= Ethan A. Goldrich =

American Career Foreign Service Officer (born 1966)

Ethan Aaron Goldrich (born 1966) is an American Career Foreign Service Officer who was Chargé d'Affaires in Belarus from June 2013 until June 27, 2014. Goldrich has also served as Director of the State Department Office of Caucasus Affairs and Regional Conflicts and Deputy Director of the Office of United Nations Political Affairs.

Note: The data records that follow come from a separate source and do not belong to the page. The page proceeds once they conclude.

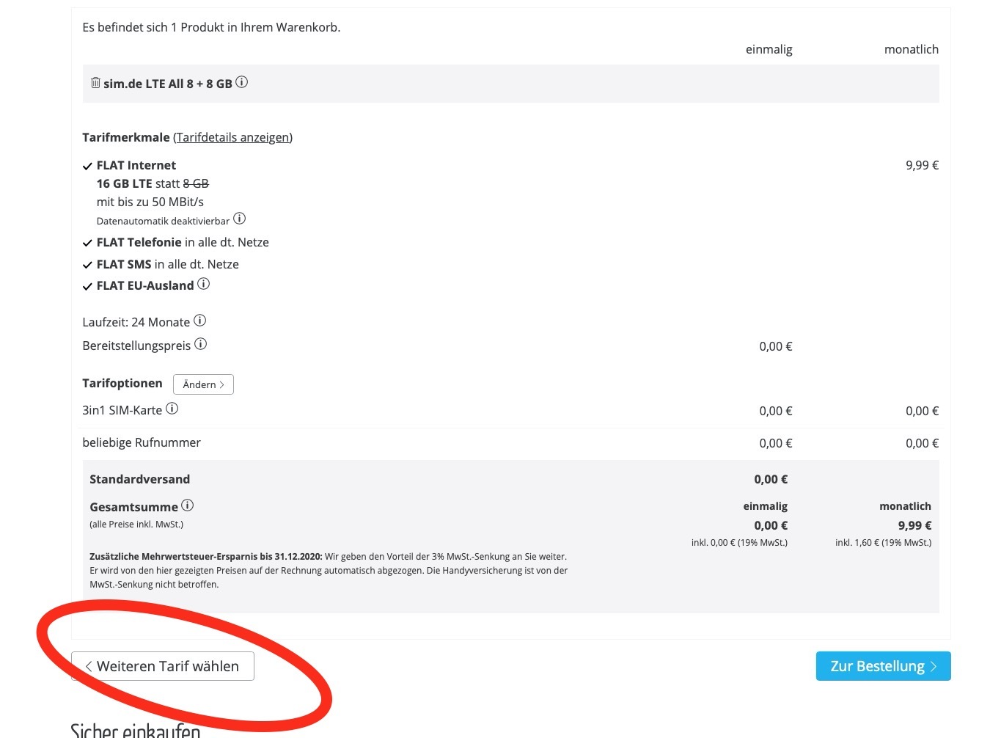Click the info icon next to FLAT EU-Ausland
This screenshot has width=1001, height=738.
point(203,284)
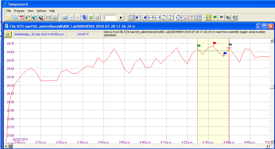Image resolution: width=275 pixels, height=149 pixels.
Task: Print the chart with the printer icon
Action: [x=55, y=18]
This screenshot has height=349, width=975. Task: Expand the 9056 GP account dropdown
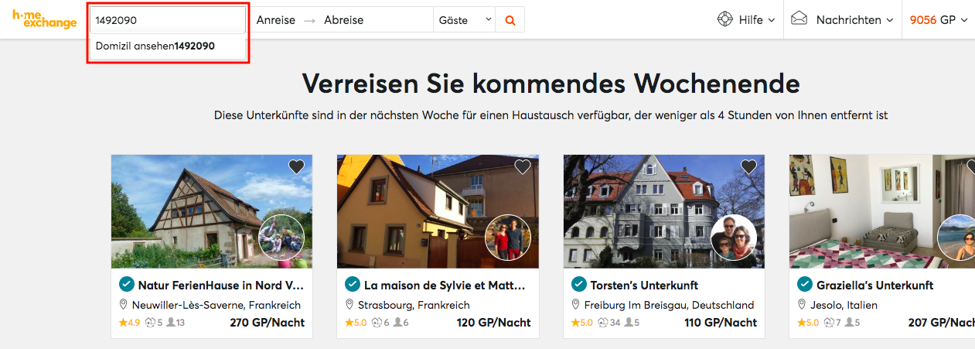pyautogui.click(x=938, y=20)
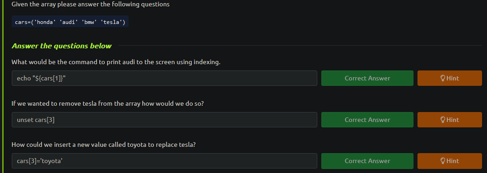
Task: Click Correct Answer beside echo cars[1]
Action: click(x=367, y=78)
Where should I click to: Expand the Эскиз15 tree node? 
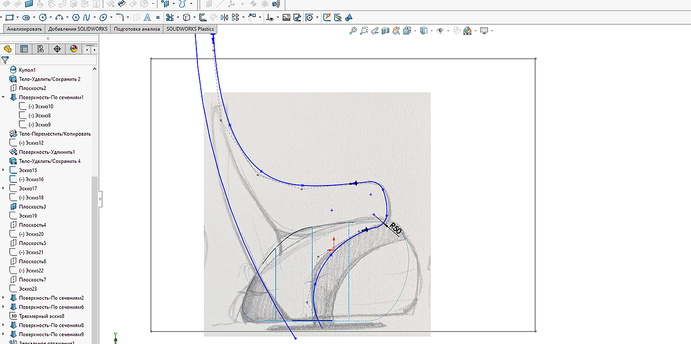3,170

In a series of retaliations based on the passage of the 2004 Belarus Democracy Act, Belarus has decreased the size of the Embassy from 35 diplomats to five and Goldrich has had to work with those limitations. One solution is the effective use of local staff. But that doesn't mean the locals can do everything so things like the like getting visas has been more difficult due to the lack of American staffers. An issue the Ambassador has worked on with the Belarusians has been improving their ranking on the Trafficking in Persons Report required by the U.S. Trafficking and Victims Protection Act.

When a United Arab Emirates businessman, Ahmed al-Menhali, was handcuffed while in Cleveland, Ohio to receive medical treatment (the sister of a woman working in the hotel called to say Ahmed al-Menhali had sworn allegiance to the Islam State), the UAE government summoned Goldrich, then the U.S. Deputy Chief of Mission in Abu Dhabi.

Goldrich completed his bachelor's degree at Cornell University in 1988 and completed the Weinberg Fellowship Program and received a master's degree from Princeton University in 2001.